Did you ever learn anything? I have the same one..bought it years ago at a pawn shop...but don’t know if it has a comparable....or anything really? Thanks


----------



## Weasel1993 (Jun 15, 2021)

I have 2, nylon acoustic & bass. Both are great quality guitars I've had since childhood. Still have both and use them frequently.


----------



## Rock'and Roll 60's (Jul 15, 2021)

Weasel1993 said:


> I have 2, nylon acoustic & bass. Both are great quality guitars I've had since childhood. Still have both and use them frequently.
> View attachment 370024





Adcandour said:


> They are called stage, so when performing a google for "stage guitar", you can imagine how difficult it is.
> 
> View attachment 13513
> 
> View attachment 13514





Adcandour said:


> They are called stage, so when performing a google for "stage guitar", you can imagine how difficult it is.
> 
> View attachment 13513
> 
> View attachment 13514


Hi everyone, I have an OS J-10S serial 67321 Handcrafted In Korea with the same neck and sticker.
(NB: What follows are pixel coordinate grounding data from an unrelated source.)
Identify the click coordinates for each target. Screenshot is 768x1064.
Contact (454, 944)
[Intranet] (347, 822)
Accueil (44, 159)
I bought this guitar in 2008 from a Pawn Shop 200$. It is perfect. I use it every day since. This quitar is stable, jumbo model, confortable, clean, sound very good and did'nt move since I use it. I get it tune by a PRO. I think the back body and waist or side is Cedar, the front body or soundboard is spruce, and the Neck is Mahogany Fretbouad Rosewood. Well made guitar with a functionnal trust rod. I love it..


----------



## mp.musial22 (1 mo ago)

Adcandour said:


> They are called stage, so when performing a google for "stage guitar", you can imagine how difficult it is.
> 
> View attachment 13513
> 
> View attachment 13514


I have one, and just like you I'm as unsure of it's origins as you are. I have the same headstock logo and sticker on the inside though.


----------



## Axeman9216 (Mar 15, 2019)

The font looks very similar to that of 'stagg' guitars. Possibly a coincidence?


----------



## Adcandour (Apr 21, 2013)

Not only do I not remember posting this thread, but I also don't remember owning that guitar.
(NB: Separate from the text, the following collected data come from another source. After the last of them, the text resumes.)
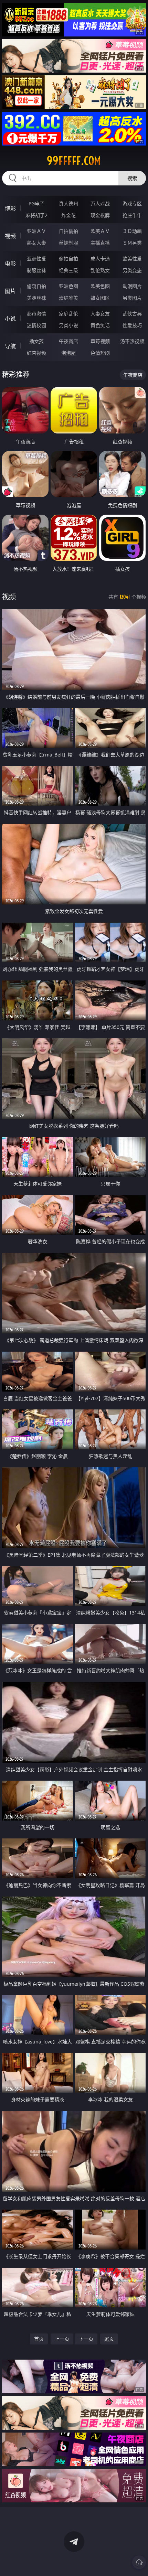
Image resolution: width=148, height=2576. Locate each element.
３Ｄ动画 (132, 231)
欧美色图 (100, 286)
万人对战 (100, 203)
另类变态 (132, 270)
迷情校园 (36, 325)
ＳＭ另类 (132, 242)
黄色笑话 (100, 325)
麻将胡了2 (36, 215)
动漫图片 (132, 286)
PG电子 (36, 203)
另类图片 (132, 297)
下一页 (86, 2339)
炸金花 (68, 215)
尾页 (109, 2339)
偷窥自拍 (36, 286)
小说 (10, 318)
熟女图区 (100, 297)
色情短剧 (100, 353)
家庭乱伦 (68, 313)
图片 (10, 291)
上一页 (62, 2339)
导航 (10, 346)
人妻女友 (100, 313)
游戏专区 (132, 203)
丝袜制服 (68, 242)
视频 (10, 236)
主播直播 (100, 242)
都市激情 (36, 313)
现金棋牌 (100, 215)
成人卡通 (100, 258)
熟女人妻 (36, 242)
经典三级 (68, 270)
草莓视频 (100, 341)
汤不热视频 (132, 341)
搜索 (132, 178)
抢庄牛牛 (132, 215)
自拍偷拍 (68, 231)
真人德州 (68, 203)
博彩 (10, 208)
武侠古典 (132, 313)
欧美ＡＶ (100, 231)
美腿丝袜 (36, 297)
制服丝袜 (36, 270)
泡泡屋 (68, 353)
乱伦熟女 (100, 270)
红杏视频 (36, 353)
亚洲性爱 (36, 258)
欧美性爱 (132, 258)
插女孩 (36, 341)
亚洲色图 (68, 286)
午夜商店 (68, 341)
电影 (10, 263)
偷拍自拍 (68, 258)
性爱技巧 (132, 325)
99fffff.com (74, 161)
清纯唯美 (68, 297)
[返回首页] (139, 2562)
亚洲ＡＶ (36, 231)
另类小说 (68, 325)
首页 (39, 2339)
this thread has legs....hopefully it helps at least one person per decade.


----------



## Adcandour (Apr 21, 2013)

...


----------



## Senex (2 d ago)

Weasel1993 said:


> I have 2, nylon acoustic & bass. Both are great quality guitars I've had since childhood. Still have both and use them frequently.
> View attachment 370024


I have an almost identical Stage bass, same finish. Only difference is mine has only one volume and tone knob. The jack is where your second tone knob is located. i bought it several years ago on Ottawa kijiji for $75.00. Nice bass, bridge could use adjusting at the moment.


----------